Every now and then, it gets cold in Pecan Springs, and I start thinking about cooking up a pot of chili for supper.
Yesterday, I was leafing through Chile Death, one of Susan’s mysteries, looking for the recipe for Pedernales chili (in Texan, that’s pronounced Purd-NAL-is). I found some notes about chile peppers that I thought might interest you. You might like the mystery, too--although I'm not crazy about the part where I nearly got roasted. Anyway, here are Susan's notes, and that recipe. Maybe it's a good day for chili in your neck of the woods.

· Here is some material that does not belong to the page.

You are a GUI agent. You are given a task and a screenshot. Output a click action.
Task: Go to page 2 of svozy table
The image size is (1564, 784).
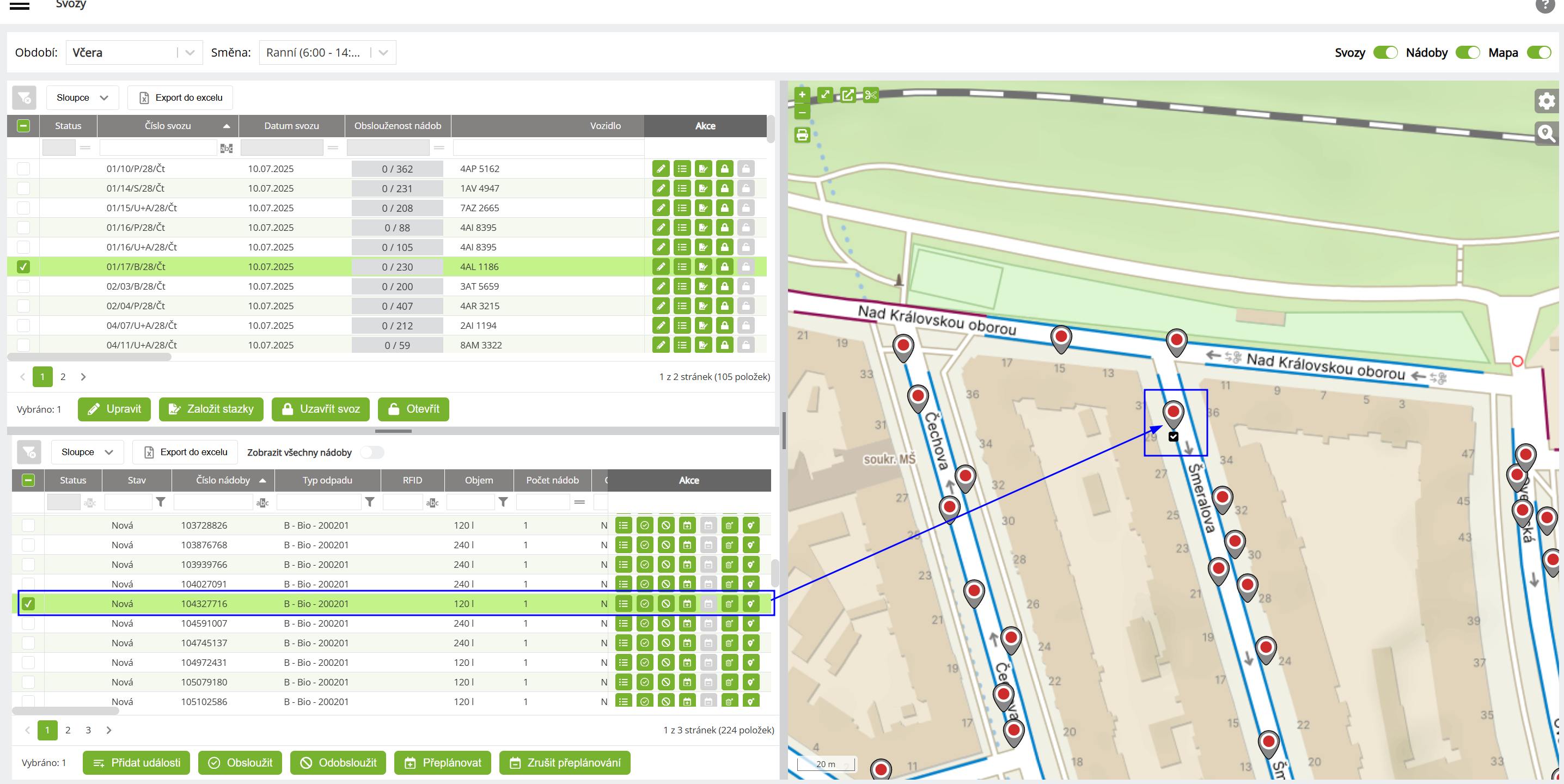click(63, 377)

The recorded history of the genus Capsicum begins with Columbus, who undertook his voyage of discovery in search of (among other things) black pepper, the most valuable of Eastern spices. Columbus did not find what he was looking for, but, he bit into something better. He became the first European to blister his tongue on a hot pepper.
There are about twenty species and hundreds of varieties in the genus Capsicum, indigenous to tropical America. In their native habitat, they are perennial and woody, growing to seven feet tall, though in American gardens they are grown as annuals, reaching a height of three feet. Two highly variable species of genus provide New World peppers--the red peppers. Bell peppers, pimento, paprika, chili, and cayenne peppers all belong to the species Capsicum annuum. The Tabasco peppers come from Capsicum frutescens, grown commercially in the Gulf states and New Mexico.--Steven Foster, Herbal Renaissance
Neuroscientists believe that when a concentrated solution of capsaicin [the chief chemical compound in chiles] is rubbed on the skin, the resulting burning causes pain messengers (Substance P) to notify the brain to start producing endorphins [natural painkillers]. However, on the skin, capsaicin apparently destroys the Substance P that is attracted to the site....Liniments [containing capsaicin] work on this principle, and capsaicin is the active ingredient of creams for painful skin and nerve conditions including shingles and neuralgia.--Carolyn Dille and Susan Belsinger, The Chile Pepper Book
On the origin of chili: "Before going on the trail, cowboys were known to pound dried beef, beef fat, dried chile peppers and salt into a brick-like compound, which they would add to a few cups of boiling water when it came time to eat. With an abundant supply of Texas longhorns on hand, meat chili became the West's most popular dish."--Chili Pepper Magazine, December, 1996
You can always judge a town by the quality of its chili.--Will Rogers
Pedernales Chili
4 lbs ground lean beef
1 large onion, chopped
2 cloves garlic, minced
1 tsp ground oregano
1 tsp ground cumin
3 tblsp chili powder
2 #2 cans tomatoes
2 cups hot water
salt to taste
Brown ground beef in heavy iron skillet. Add onion and garlic and cook 4-5 minutes. Add remaining ingredients and simmer one hour. When cool, skim fat. Better on the second day, when the flavors have mellowed.
This is Lady Bird Johnson's recipe. She used to carry it with her on a card and hand it out whenever anyone asked for her favorite chili recipe.
P.S. Susan says to tell you that in Illinois, where she grew up, beans (preferably red kidney beans) were an essential ingredient of chili. But one of the things she learned when she moved to Texas was that Texans NEVER put beans in their chili. Pity.
P.P.S. There's a different chili recipe on the Chile Death page. It's good, too!
I just finished making a southwestern recipe *with* beans!
As I was reading through Lady Bird Johnson's chili recipe, I was wondering where the beans were! Thank you for answering the question about the beans. Texans are missing out!